Not long ago, I was contacted by a follower on Twitter regarding a troubling case of chronic pain that this individual had been suffering with steadily since the age of 16—for almost 30 years.  She wondered if I might be able to help her diagnose the cause of her ongoing symptoms, since a litany of doctors seemed perplexed as to how to stop her pain beyond prescribing a stream of heavy-duty opioid medication, which only temporarily masked her symptoms.  We scheduled a phone consult and spent almost two hours thoroughly analyzing her case.

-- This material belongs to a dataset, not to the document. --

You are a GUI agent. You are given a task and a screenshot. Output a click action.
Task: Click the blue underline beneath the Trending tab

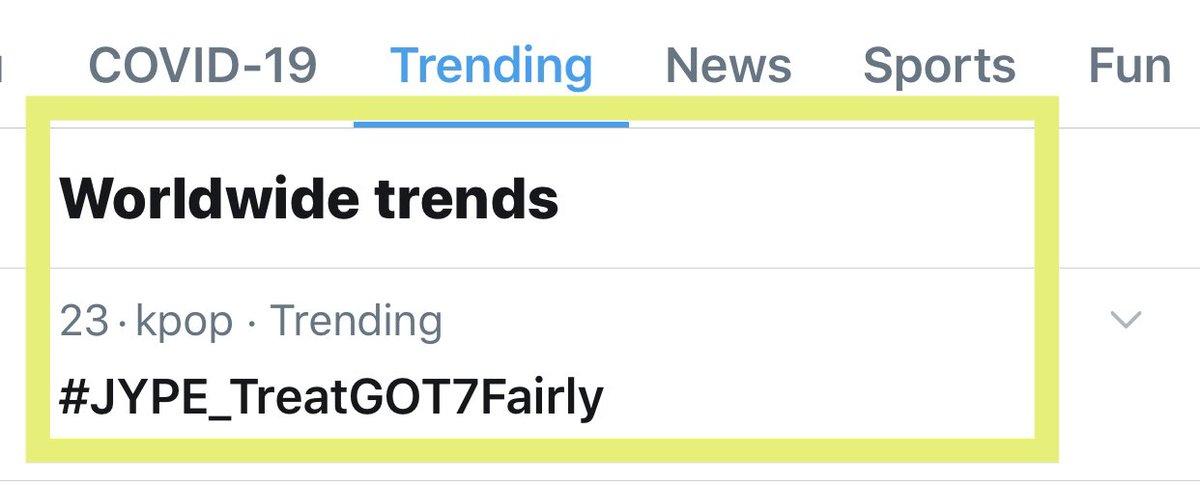[491, 124]
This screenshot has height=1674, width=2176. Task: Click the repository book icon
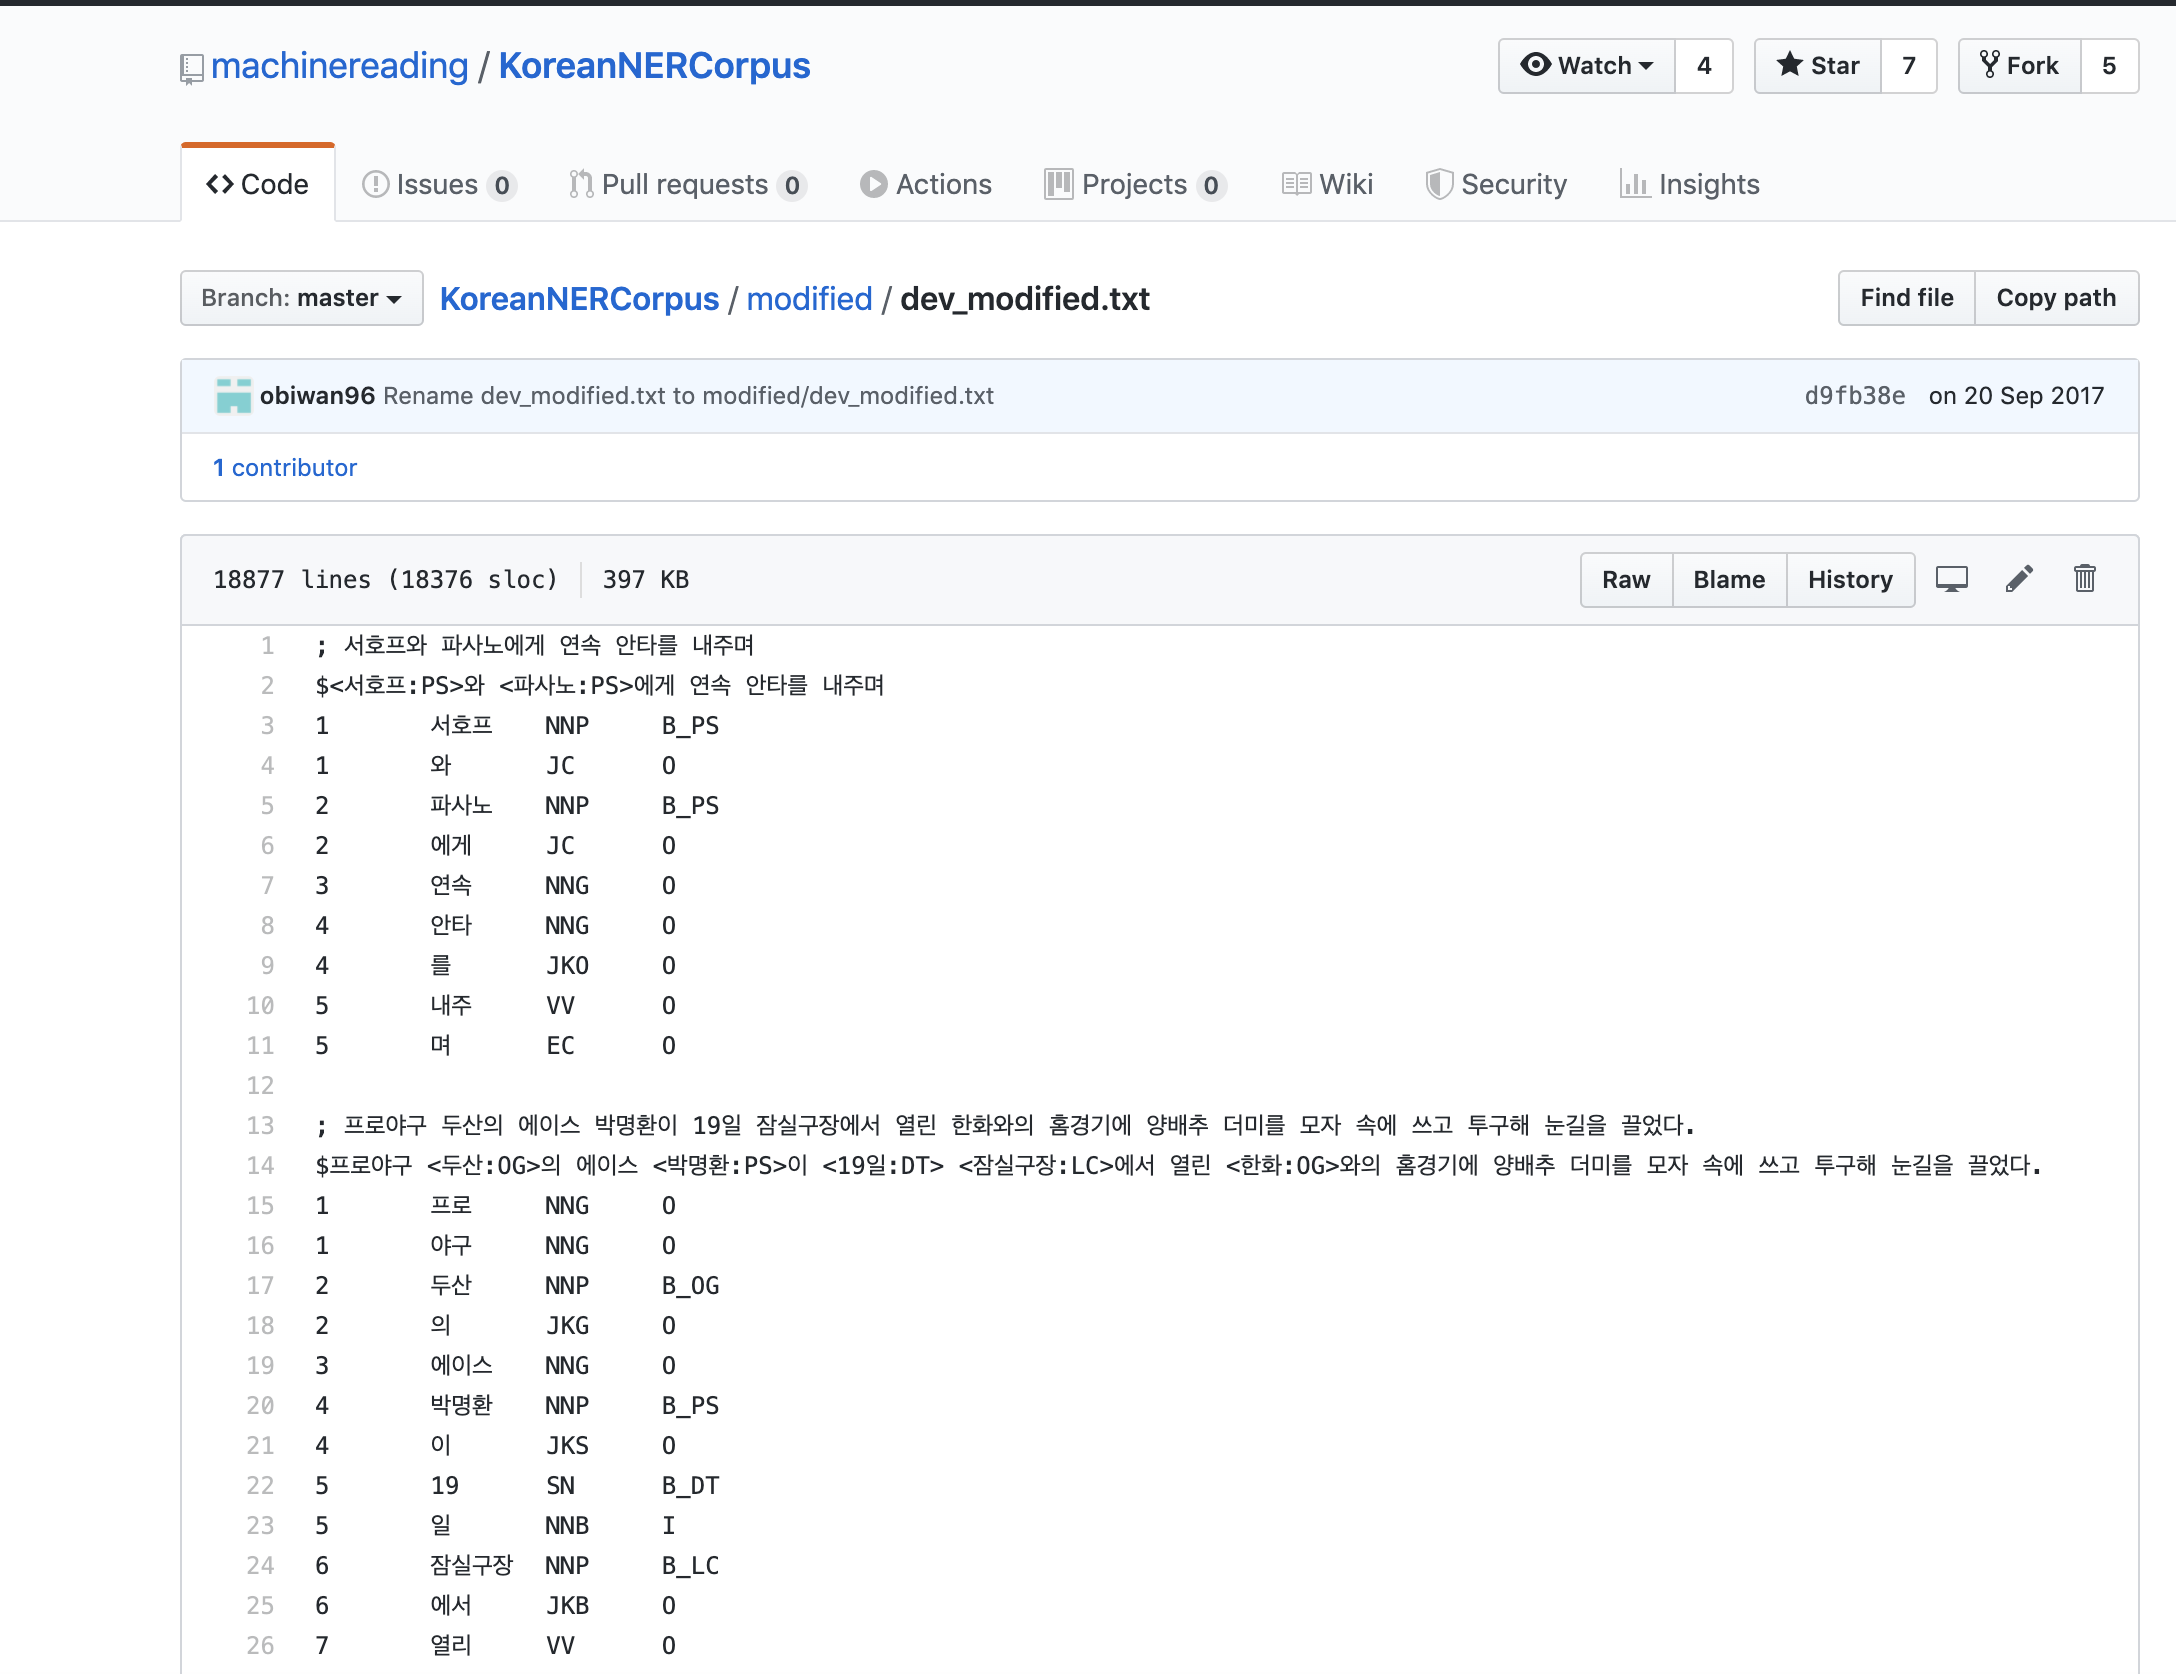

Leah, 46, is a stay-at-home single mother of three children: two boys and a girl.  She was formally diagnosed with fibromyalgia in 1998, but had been suffering with full-body pain most of her adult life.  It took us almost 30 minutes of two-way dialogue just to define the full constellation of symptoms she was suffering.  We used the symptom checklist from my Problem Description Worksheets to be careful not to miss anything, and to be as specific as possible. This is the full list of symptoms Leah disclosed:

  • aching
  • bloating (stomach)
  • burning (neck/shoulders)
  • cramping (feet frequently, sometimes in hands)
  • dizzy/lightheaded
  • exhaustion/fatigue
  • itchy (especially after taking gout medication)
  • nausea
  • numbness (mostly in feet, toes, and right leg)
  • pins and needles (arms, neck, shoulders predominantly)
  • pulsing (in back of neck and base of head)
  • shooting pain (in arms and legs)
  • sleepy/drowsy (periodically)
  • swelling (in hands, feet, and face)
  • tender to touch (back/base of neck)
  • itchy/‘crawly’ skin
  • hives (periodically)
  • frequent headaches/migraines
  • popping/snapping in shoulder (started 15 years ago)
  • ‘squiggly worm’ in left eye vision

Where does one start with such a long and varied list of symptoms?  Normally, I like to separate out the seemingly unrelated symptoms and just focus on finding the cause of the most prevalent or serious symptom or closely related set of symptoms, then see if managing the cause helps alleviate the other symptoms.  But in Leah’s case, the constellation of symptoms was so broad and diverse, we decided to group them together and see if we could find any commonalities among them.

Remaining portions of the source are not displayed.